- _REQUESTS_
**1.** Decide whether each statement agrees with the employment agreement, answering yes or no and quoting the deciding words exactly: (a) The agreement is dated October 11, 1995. (b) After an annual review, the Base Salary can be set below its starting amount. (c) The Company is a Maryland corporation.
**2.** Please reproduce the employment agreement word for word from "2. Compensation. In" to "amount stated above.".

- _SOURCE TEXT_
>> begin

EMPLOYMENT & NON-COMPETE AGREEMENT
This Agreement is made as of October 11, 1995 between Infodata Systems Inc., a
Virginia corporation (the "Company"), and Xxxxxxx X. Xxxxxx ("Employee"). The
Company and Employee agree as follows:
1. Employment. The Company agrees to employ Employee and Employee accepts such
employment by the Company upon the terms and conditions set forth in this
Agreement, for the period beginning on the date of this Agreement and ending
upon termination pursuant to paragraph 4 (the "Employment Period").
2. Compensation. In consideration for the valuable services to be rendered by
Employee and for his agreement not to compete against the Company as described
in paragraph 5, the Company hereby agrees that during the two years of the
Employment Period, the Company will pay Employee a gross salary at the annual
rate of $125,000 per annum (the "Base Salary"). Employee's Base Salary may be
adjusted annually based on an annual performance salary review as determined in
the reasonable discretion of the Board of Directors of the Company (the
"Board"); provided, however, that Employee's Base Salary may not be adjusted to
an amount which is less than the initial base salary amount stated above.

>> end

- _RAW DATA_

>> begin

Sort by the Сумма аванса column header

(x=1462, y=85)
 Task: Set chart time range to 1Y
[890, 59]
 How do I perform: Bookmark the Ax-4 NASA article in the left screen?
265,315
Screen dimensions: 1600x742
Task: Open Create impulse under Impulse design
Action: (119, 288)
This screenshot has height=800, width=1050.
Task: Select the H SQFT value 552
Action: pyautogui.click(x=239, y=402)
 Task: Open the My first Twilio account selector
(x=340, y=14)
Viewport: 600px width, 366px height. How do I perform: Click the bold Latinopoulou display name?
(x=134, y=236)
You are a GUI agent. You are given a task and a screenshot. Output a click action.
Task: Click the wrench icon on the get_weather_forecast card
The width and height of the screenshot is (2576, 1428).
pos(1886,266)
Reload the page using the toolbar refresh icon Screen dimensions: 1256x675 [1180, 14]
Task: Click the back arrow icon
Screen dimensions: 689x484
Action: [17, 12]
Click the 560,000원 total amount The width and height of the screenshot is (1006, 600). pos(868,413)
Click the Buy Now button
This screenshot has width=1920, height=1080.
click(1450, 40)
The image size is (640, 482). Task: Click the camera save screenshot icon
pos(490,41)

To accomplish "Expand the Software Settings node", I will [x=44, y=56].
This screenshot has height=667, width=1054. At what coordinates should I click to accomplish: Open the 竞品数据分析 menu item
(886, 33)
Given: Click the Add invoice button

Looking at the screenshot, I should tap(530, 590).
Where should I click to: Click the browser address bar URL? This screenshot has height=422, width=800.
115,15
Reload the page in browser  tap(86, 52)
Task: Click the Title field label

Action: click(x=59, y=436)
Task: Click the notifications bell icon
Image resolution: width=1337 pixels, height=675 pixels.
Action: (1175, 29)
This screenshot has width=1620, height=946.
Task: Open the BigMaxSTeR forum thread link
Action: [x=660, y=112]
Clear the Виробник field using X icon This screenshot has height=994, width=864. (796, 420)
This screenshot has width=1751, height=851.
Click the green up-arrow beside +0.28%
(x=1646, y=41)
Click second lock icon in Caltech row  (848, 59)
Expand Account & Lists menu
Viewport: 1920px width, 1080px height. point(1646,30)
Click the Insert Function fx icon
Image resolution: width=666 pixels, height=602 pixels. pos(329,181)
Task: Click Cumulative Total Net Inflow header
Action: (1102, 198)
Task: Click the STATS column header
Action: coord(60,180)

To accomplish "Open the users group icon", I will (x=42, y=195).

>> end

- _EXERCISE ANSWERS_
**1.**
(a) Yes: "This Agreement is made as of October 11, 1995"
(b) No: "Employee's Base Salary may not be adjusted to an amount which is less than the initial base salary amount stated above"
(c) No: "a Virginia corporation"

**2.**
2. Compensation. In consideration for the valuable services to be rendered by
Employee and for his agreement not to compete against the Company as described
in paragraph 5, the Company hereby agrees that during the two years of the
Employment Period, the Company will pay Employee a gross salary at the annual
rate of $125,000 per annum (the "Base Salary"). Employee's Base Salary may be
adjusted annually based on an annual performance salary review as determined in
the reasonable discretion of the Board of Directors of the Company (the
"Board"); provided, however, that Employee's Base Salary may not be adjusted to
an amount which is less than the initial base salary amount stated above.